Blue Prism’s partner ecosystem is unparalleled in this space. We are working closely with our AI partners, so that in the future you will be able to extend the standard NLP capabilities to a more specialist model. You can already integrate with Expert Systems Cogito, which can be deployed with a business specific language understanding model.
Customer Example: A large insurer uses Blue Prism and Cogito jointly to streamline their case handling workflow. Using an integrated solution we are able to identify and extract key entities from the unstructured text within multiple input streams (for example, a car registration number, or details of a health problem) and deliver efficiencies to the Case handling process.
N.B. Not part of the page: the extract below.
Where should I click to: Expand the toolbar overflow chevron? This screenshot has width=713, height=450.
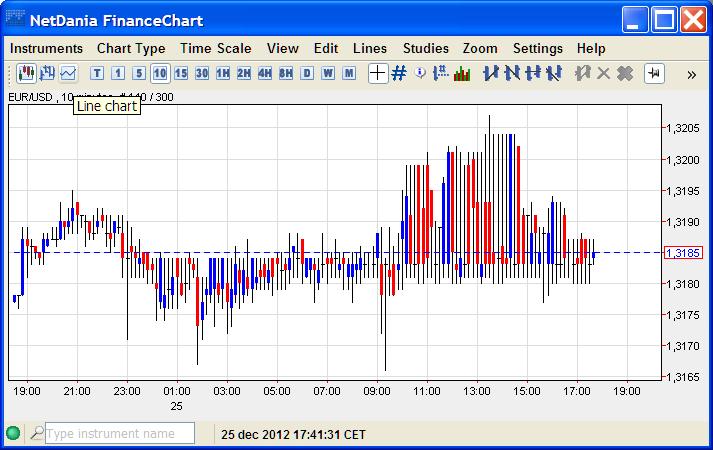coord(691,74)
Imagine a human worker being able to understand any of the 23 languages being used today by more than half of the World’s population (there are 6909 living languages if you are interested), extract meaning and derive precise emotion from text. Impossible? Certainly not probable at scale.
The Digital Worker of the future will be easily able to understand any language, will be able to extract meaning from text – relevant to the business problem at hand – and will be able to predict the optimal emotional response.
It will be able to reference other distributed systems and bring together contextual information to support handling of any process and present this back to a human colleague as required.
The future digital worker will empower humans and scale your digitally transformed business.